This is an archival story that predates current editorial management.
This archival content was written, edited, and published prior to LAist's acquisition by its current owner, Southern California Public Radio ("SCPR"). Content, such as language choice and subject matter, in archival articles therefore may not align with SCPR's current editorial standards. To learn more about those standards and why we make this distinction, please click here.
Sriracha Shakedown: Irwindale Lawsuit Doesn't Pass Smell Test
As the battle between the makers of Sriracha and the city of Irwindale continues, the city has upped the ante, expanding their suit to include a "breach of contract" claim against the sauce makers over the foul-smelling odor coming from the plant.
This newest addition to the already ugly fight between the city and the sauce makers only adds to the notion that there's something more lurking underneath the odor claims.
The "breach of contract" claim states that the odor that many residents are claiming is making them sick is in direct violation of the contract that the two sides agreed upon when Huy Fong moved to the city from Rosemead to expand its Sriracha-making operation, the L.A. Times reports.
The latest claim is yet another tack-on against the company that has seen its relationship with the city crash and burn since Huy Fong was lured to Irwindale.
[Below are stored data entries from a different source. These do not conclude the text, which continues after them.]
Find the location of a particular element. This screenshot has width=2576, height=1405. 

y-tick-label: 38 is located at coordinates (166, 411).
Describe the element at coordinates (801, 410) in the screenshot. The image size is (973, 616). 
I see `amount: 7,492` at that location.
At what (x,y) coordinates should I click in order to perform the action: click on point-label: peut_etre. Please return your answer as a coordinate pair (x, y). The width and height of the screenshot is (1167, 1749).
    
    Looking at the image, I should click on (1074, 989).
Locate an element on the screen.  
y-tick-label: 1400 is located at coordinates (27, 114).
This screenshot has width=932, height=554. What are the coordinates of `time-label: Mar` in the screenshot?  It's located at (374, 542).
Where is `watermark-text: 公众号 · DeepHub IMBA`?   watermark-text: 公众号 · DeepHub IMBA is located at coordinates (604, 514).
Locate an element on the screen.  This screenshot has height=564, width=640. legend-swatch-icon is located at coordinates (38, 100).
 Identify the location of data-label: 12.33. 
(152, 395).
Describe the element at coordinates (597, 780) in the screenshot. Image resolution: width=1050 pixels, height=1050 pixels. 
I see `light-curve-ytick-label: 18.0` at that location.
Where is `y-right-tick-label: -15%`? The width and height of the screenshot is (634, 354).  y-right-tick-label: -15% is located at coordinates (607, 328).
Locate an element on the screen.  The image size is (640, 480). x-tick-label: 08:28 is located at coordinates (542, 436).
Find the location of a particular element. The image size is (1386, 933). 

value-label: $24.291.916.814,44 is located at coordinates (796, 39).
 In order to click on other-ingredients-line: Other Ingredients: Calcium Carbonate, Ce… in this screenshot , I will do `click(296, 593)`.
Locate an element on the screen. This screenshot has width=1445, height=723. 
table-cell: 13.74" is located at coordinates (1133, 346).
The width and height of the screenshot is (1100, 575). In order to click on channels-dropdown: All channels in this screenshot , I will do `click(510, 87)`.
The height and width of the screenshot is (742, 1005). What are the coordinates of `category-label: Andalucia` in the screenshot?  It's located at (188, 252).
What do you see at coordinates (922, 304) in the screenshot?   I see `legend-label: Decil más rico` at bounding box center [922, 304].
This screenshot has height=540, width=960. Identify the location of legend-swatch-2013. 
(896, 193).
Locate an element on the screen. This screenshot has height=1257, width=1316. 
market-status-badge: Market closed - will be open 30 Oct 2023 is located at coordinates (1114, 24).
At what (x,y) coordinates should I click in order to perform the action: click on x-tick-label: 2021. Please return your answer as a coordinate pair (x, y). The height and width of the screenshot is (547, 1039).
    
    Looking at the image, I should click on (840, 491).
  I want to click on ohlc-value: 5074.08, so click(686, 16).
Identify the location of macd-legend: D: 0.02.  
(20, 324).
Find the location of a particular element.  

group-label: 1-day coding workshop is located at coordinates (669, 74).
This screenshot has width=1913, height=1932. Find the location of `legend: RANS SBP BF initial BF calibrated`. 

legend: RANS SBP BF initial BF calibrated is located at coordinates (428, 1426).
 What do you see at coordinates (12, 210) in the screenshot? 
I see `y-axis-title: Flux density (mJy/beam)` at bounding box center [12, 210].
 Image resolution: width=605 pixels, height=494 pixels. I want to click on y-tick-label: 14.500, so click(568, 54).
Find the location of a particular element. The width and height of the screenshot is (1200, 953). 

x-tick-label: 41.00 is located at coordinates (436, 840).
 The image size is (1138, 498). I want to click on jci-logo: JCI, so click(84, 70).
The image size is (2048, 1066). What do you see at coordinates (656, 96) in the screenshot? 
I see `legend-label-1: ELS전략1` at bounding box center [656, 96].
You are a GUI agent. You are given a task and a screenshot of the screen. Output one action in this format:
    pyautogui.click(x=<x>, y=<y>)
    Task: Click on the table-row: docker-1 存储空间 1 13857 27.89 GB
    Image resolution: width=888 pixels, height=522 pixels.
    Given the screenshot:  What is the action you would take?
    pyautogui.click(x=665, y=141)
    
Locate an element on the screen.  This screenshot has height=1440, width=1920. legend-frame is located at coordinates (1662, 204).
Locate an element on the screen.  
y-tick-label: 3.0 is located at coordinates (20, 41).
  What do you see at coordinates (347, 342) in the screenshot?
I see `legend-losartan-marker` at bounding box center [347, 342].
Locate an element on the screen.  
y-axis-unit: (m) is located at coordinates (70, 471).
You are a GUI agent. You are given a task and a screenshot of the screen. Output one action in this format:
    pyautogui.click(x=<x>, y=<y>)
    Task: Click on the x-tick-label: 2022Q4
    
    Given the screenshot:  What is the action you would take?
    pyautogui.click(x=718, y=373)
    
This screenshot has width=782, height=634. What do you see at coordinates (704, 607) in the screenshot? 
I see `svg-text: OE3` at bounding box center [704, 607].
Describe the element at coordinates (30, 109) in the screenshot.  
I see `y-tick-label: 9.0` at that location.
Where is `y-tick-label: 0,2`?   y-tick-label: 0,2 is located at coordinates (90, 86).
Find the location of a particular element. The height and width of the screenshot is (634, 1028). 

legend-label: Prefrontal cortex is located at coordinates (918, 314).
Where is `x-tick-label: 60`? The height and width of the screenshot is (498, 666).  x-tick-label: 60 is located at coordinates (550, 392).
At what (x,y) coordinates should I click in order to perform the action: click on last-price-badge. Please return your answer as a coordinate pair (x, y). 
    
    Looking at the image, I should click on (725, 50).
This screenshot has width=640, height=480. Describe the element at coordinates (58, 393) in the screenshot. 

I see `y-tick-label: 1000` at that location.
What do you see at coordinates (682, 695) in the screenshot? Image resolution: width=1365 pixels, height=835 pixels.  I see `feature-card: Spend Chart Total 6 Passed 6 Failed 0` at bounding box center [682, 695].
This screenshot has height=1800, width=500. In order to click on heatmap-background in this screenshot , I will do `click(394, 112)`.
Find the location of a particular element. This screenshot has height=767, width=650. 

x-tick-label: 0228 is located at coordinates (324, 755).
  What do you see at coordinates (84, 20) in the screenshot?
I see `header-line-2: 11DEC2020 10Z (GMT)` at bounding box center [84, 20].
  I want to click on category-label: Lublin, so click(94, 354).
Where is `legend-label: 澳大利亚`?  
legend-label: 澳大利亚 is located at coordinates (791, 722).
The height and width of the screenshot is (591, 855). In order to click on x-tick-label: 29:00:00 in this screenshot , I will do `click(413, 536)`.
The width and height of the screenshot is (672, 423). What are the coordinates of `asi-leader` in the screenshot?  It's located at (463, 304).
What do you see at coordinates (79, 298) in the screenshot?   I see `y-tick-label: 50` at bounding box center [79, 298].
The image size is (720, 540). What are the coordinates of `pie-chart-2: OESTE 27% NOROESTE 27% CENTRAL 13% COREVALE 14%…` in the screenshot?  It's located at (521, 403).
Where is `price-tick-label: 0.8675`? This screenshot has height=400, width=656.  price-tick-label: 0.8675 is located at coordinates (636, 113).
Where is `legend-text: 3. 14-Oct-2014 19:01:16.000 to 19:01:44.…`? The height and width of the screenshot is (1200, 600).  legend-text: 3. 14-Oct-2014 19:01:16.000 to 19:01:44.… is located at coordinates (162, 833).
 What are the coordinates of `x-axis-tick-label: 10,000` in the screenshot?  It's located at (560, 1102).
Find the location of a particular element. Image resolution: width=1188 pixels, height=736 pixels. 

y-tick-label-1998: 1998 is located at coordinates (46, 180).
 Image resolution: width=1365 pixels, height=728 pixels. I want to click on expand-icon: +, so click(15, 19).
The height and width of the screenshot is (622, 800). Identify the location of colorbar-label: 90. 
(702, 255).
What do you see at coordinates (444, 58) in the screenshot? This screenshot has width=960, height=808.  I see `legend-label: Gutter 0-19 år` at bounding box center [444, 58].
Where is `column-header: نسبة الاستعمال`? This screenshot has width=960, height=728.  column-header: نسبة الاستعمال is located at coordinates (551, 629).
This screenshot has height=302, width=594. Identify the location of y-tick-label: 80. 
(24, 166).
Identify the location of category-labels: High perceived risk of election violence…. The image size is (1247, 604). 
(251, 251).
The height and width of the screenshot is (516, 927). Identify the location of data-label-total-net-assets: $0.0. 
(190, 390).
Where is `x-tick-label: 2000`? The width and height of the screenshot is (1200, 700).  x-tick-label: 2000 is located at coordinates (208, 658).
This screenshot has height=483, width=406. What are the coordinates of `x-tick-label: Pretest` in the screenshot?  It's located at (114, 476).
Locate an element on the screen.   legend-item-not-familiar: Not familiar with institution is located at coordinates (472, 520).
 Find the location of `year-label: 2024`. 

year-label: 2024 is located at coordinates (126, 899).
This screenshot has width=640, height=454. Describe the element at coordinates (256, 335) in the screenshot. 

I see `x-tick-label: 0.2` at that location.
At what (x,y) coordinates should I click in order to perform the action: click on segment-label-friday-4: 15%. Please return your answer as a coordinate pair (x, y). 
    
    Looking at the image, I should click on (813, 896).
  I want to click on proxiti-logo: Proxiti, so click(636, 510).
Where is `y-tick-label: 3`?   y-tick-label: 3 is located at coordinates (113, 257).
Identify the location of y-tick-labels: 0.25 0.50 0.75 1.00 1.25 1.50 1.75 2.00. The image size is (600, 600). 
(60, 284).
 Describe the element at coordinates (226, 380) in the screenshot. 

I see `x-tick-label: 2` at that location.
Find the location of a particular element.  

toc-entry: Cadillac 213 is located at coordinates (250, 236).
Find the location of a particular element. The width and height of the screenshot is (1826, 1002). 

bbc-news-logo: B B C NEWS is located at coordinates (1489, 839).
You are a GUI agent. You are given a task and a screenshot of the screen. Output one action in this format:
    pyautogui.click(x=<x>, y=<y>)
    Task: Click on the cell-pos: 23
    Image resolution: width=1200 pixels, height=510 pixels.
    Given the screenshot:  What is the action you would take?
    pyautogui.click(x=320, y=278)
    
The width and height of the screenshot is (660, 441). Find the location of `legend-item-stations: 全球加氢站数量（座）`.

The relationship with the city seemed sweet enough: Huy Fong was offered an "attractive and irresistible" loan from Irwindale that involved only paying interest on a property for 10 years, with a balloon payment at the end and the opportunity to buy the property outright, according to a statement from Founder and CEO David Tran that was put out in November. When the sauce makers began hearing about complaints against the factory in 2012, Tran, fearing the worst, sprang into action:
After the odor complaints from last year, I believed the City of Irwindale acted severely toward us without a real investigation into the matter. I felt that the City just took action without any real reason, which gave me an odd feeling. So based upon those feelings, I directed the Company to borrow from East West Bank in order to payoff the land loan with the City. I knew that the terms would not be as favorable as the City's terms. But still, even with additional expenses to the company, I felt we had to proceed with the loan with East West Bank.
This preceded Irwindale's request to shut down operations last October. Had the city succeeded in shutting down the factory then, Tran says, the company would have lost $10,000,000 in product and would be forced into bankruptcy.
Tran paid off the loan almost seven years earlier than what was agreed upon as a means to protect himself, and is alluding to the notion that the City of Irwindale is more upset over lost interest payments than chili fumes. If Tran's allegations are true, it could expose the city of Irwindale as a shady institution.
A jury trial is scheduled on Nov. 3.